→ Tasks:
1 - Using the coupler head passage, answer these:
(a) On which side or face of the back plate 38 is the proximal coupling connection 76 provided?
(b) Through which connector does the proximal coupling connection 76 couple the coupler head 24 to the deformation tube 16?
(c) With what sources may the openings in the proximal coupling connection 76 connect?
2 - Carry on the coupler head passage, picking up right after its last sentence.

→ Selected text:
With further reference to FIGS. 7-10, the coupler head 24 includes a proximal coupling connection 76 provided on a rear side or face of the back plate 38. The proximal coupling connection 76 connects the coupler head 24 relative to a railway vehicle (not shown). For example, the proximal coupling connection 76 couples the coupler head 24 to the deformation tube 16 via the first coupling connector 30. One or more openings may be provided in the proximal coupling connection 76 for connection with a pneumatic or hydraulic pressure source or an electrical source for operating the locking mechanism.

→ Data provided:

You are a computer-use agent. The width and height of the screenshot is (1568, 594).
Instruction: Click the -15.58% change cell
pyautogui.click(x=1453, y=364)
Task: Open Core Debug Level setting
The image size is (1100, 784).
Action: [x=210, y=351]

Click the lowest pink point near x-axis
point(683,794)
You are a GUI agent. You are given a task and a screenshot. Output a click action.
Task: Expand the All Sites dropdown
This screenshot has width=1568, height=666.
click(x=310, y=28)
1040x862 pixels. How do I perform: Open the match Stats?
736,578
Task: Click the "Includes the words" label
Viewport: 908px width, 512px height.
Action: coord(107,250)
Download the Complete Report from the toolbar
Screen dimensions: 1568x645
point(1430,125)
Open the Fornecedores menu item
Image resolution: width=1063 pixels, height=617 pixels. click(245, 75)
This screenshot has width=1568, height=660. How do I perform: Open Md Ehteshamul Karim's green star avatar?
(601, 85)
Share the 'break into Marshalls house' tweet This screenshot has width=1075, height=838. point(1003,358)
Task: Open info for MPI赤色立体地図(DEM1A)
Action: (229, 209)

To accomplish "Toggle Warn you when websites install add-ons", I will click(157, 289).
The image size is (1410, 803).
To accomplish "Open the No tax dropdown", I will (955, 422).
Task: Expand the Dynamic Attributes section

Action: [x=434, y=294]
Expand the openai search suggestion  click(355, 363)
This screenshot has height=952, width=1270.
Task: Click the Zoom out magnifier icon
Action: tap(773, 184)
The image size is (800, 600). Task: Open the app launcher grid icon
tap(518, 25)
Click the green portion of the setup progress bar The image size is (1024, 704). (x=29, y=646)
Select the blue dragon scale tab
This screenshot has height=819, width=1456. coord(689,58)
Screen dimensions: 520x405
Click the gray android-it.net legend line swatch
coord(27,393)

→ The responses:
1 -
(a) A rear side or face of the back plate 38.
(b) The first coupling connector 30.
(c) A pneumatic or hydraulic pressure source or an electrical source for operating the locking mechanism.

2 -
With specific reference to FIGS. 5-6, and continued reference to FIGS. 2-4, a coupling assembly 78 is provided in each of the cavities 55, 56 are formed in the second faces 52, 54 of the first and second lateral portion 34, 36, for coupling and uncoupling the coupler mechanisms 14 provided on opposing railway cars. Each coupling assembly 78 includes a male cam 80 operable by a male cam locking mechanism 82 and a female cam 84 operable by a female cam locking mechanism 86. As shown in FIGS. 2-4, the male cam 80 is seated in the recessed opening 58 in the first lateral portion 34 and the male cam locking mechanism 82 is provided within the cavity 55. Similarly, the female cam 84 is seated in the recessed opening 60 in the second lateral portion 36 and the female cam locking mechanism 86 is provided within cavity 56. The male cam 80 projects vertically upward from the first surface 50 of the first lateral portion 34, while the female cam 84 projects vertically downward from the first surface 50 of the second lateral portion 36.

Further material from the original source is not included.